Azure Data Lake Store Filesystem Client Library

1.0.1 · active · verified Tue Apr 07

The `azure-datalake-store` library provides a pure-Python interface for Azure Data Lake Storage Gen 1, offering Pythonic file-system and file objects with capabilities for high-performance uploading and downloading. It is currently at version 1.0.1, having recently transitioned from a series of `0.0.x` pre-releases to a `1.0.x` stable branch.
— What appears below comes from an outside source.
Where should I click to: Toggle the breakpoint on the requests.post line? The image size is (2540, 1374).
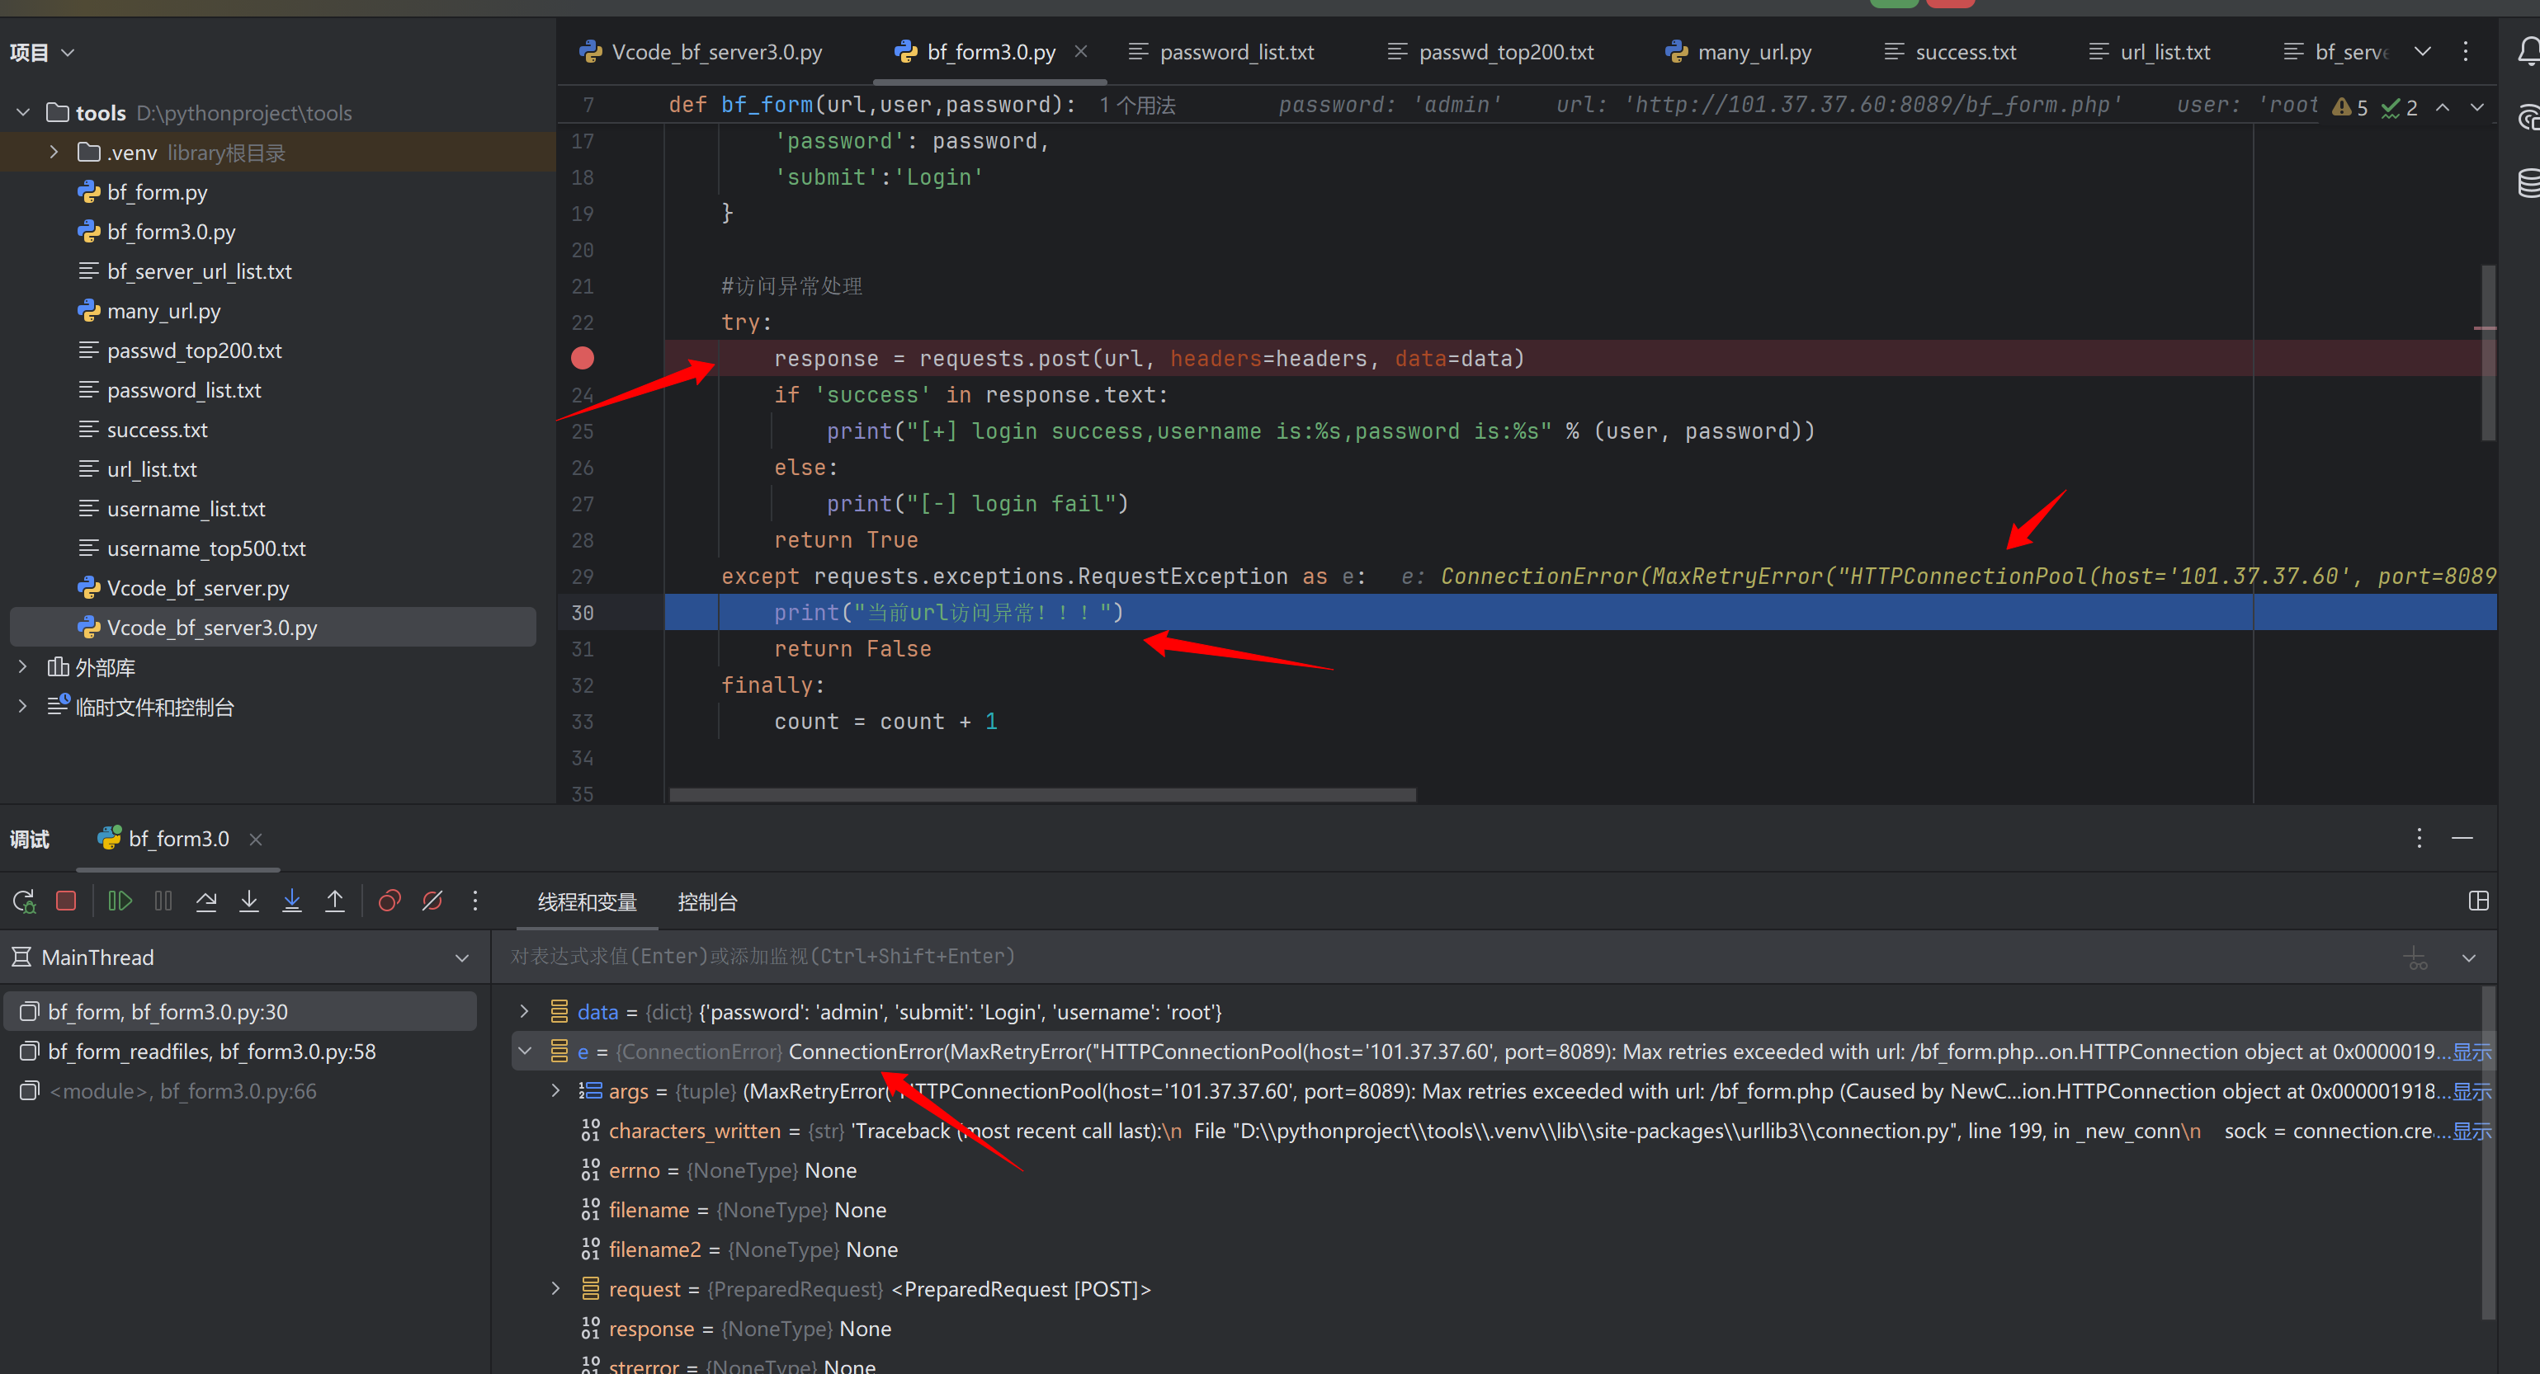[583, 359]
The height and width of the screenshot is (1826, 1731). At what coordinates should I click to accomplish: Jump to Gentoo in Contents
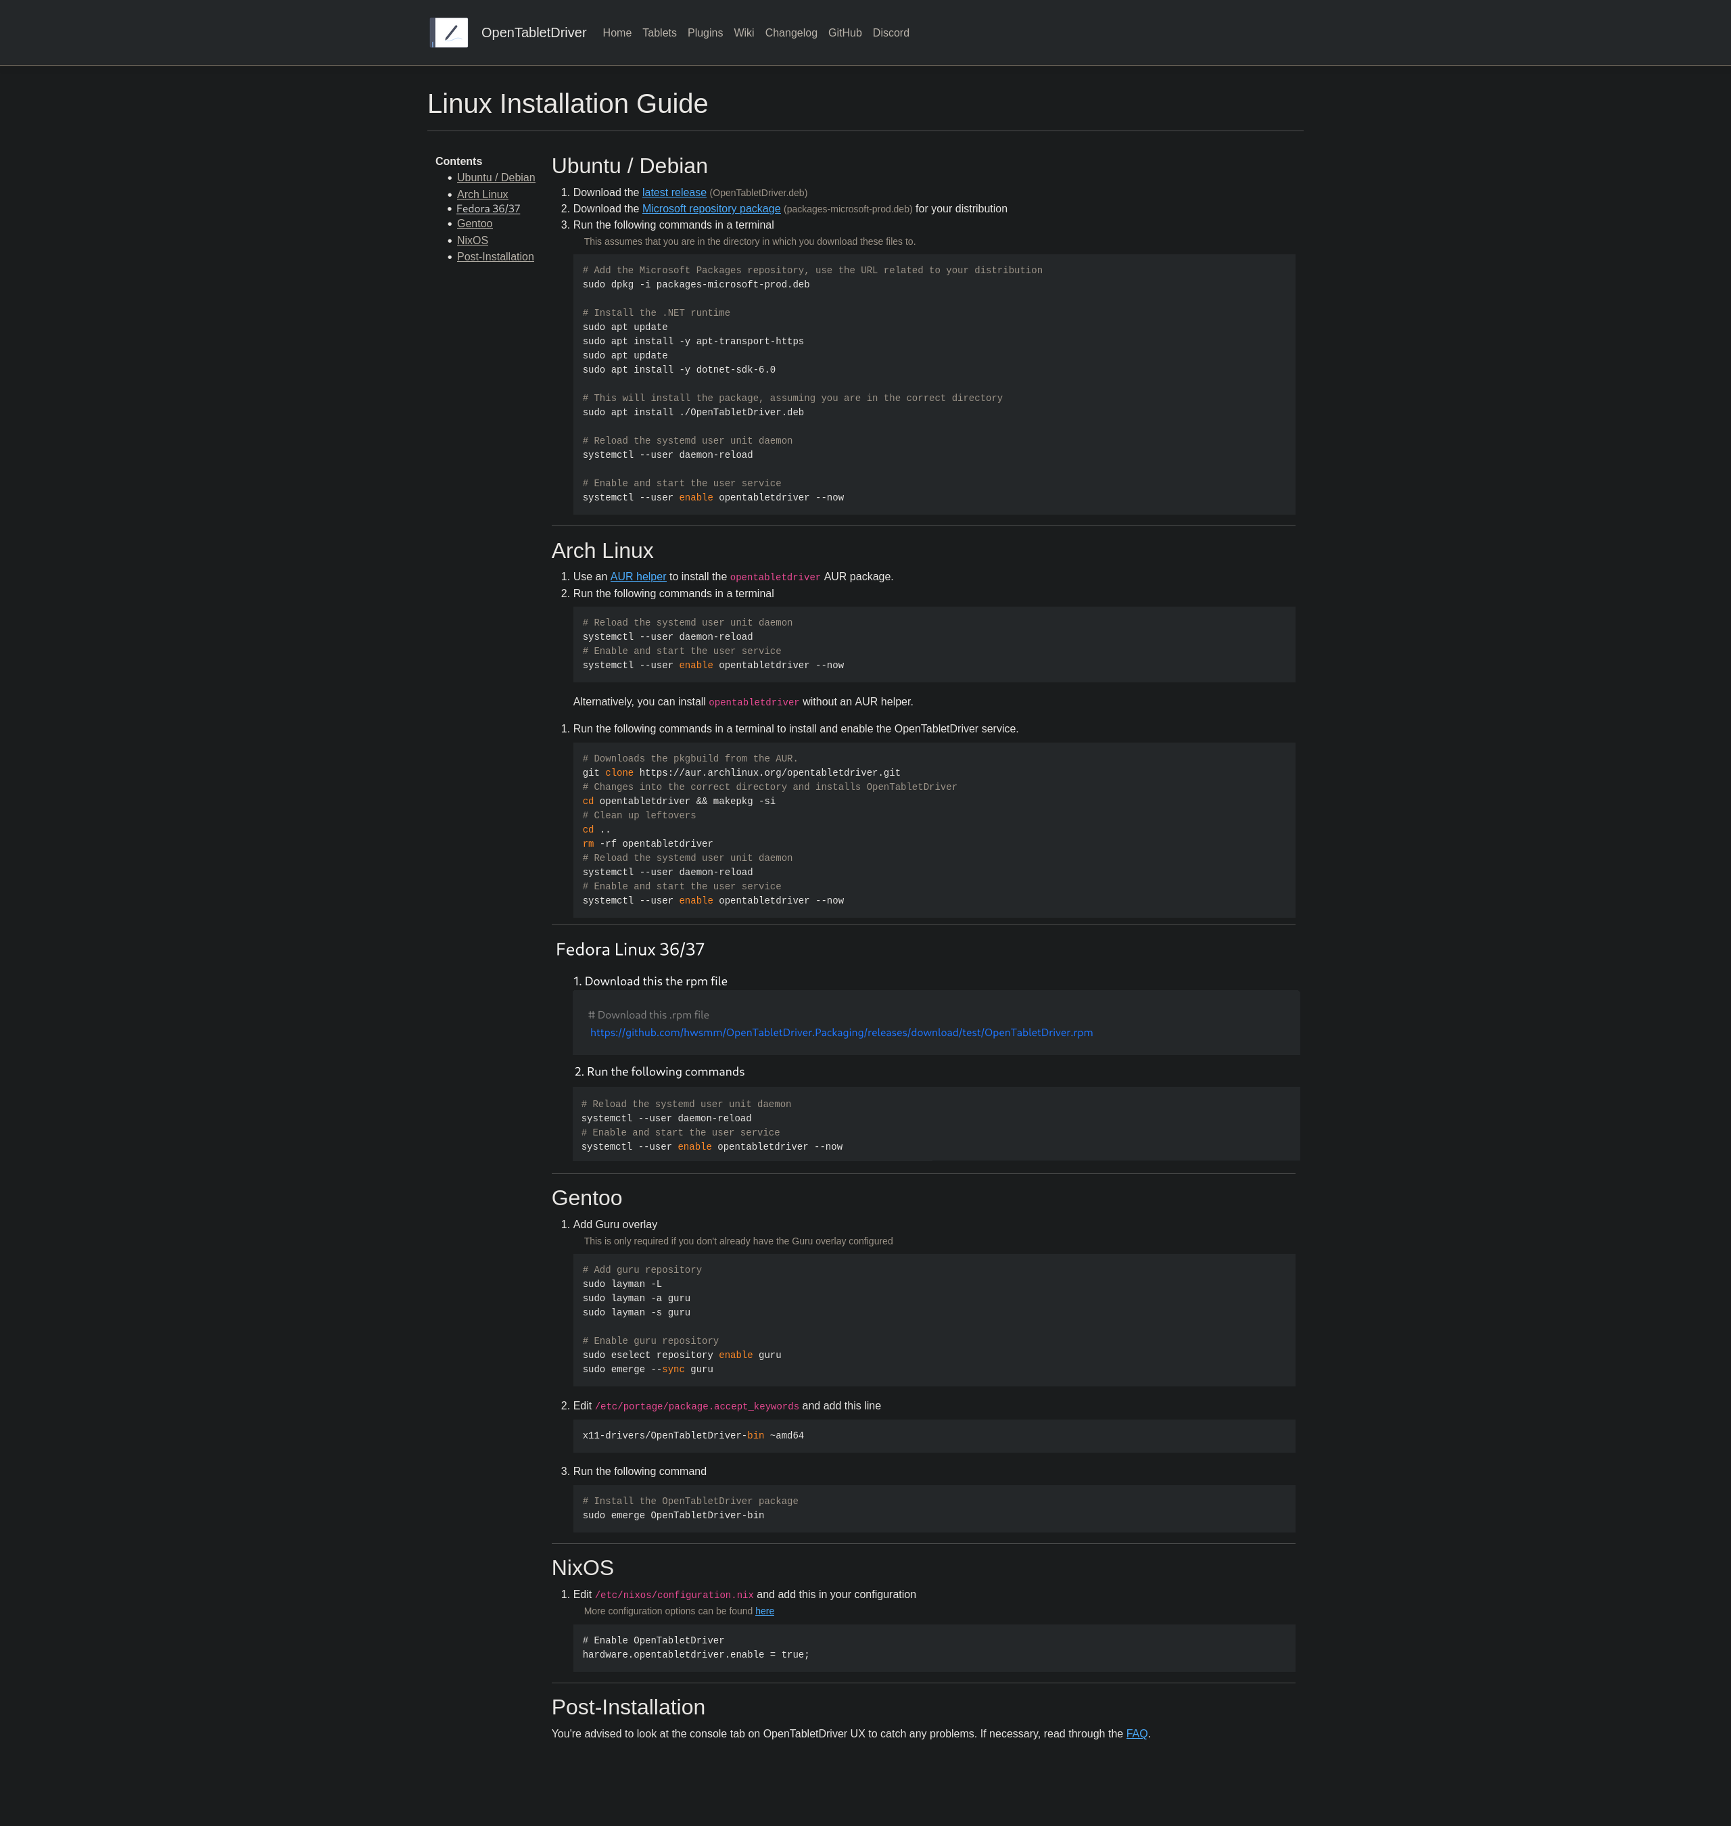tap(474, 223)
The project is under active development, but the official documentation notes it is 'not yet recommended for general use'. This library specifically supports ADLS Gen 1; for ADLS Gen 2, users should refer to `azure-storage-file-datalake`.

Common errors

Warnings

Install

Imports

Quickstart

This quickstart demonstrates how to authenticate and perform basic file operations (list, create directory, create file, write, read, delete) with Azure Data Lake Store Gen 1 using `AzureDLFileSystem`. It relies on environment variables (`AZURE_TENANT_ID`, `AZURE_USERNAME`, `AZURE_PASSWORD`, `AZURE_STORE_NAME`) for authentication, which is a common and recommended approach for service principals.

import os
from azure.datalake.store import core

# Set these environment variables for authentication
# Ensure AZURE_TENANT_ID, AZURE_USERNAME, AZURE_PASSWORD, AZURE_STORE_NAME are set
# For testing, use placeholder values if not connecting to a real ADLS Gen1

tenant_id = os.environ.get('AZURE_TENANT_ID', 'YOUR_TENANT_ID')
username = os.environ.get('AZURE_USERNAME', 'YOUR_USERNAME')
password = os.environ.get('AZURE_PASSWORD', 'YOUR_PASSWORD')
store_name = os.environ.get('AZURE_STORE_NAME', 'youradlstorename')

try:
    # Authenticate (lib.auth now uses generic Azure token credentials internally)
    token = core.lib.auth(tenant_id, username, password)
    
    # Initialize the Data Lake Store filesystem client
    adl = core.AzureDLFileSystem(store_name, token=token)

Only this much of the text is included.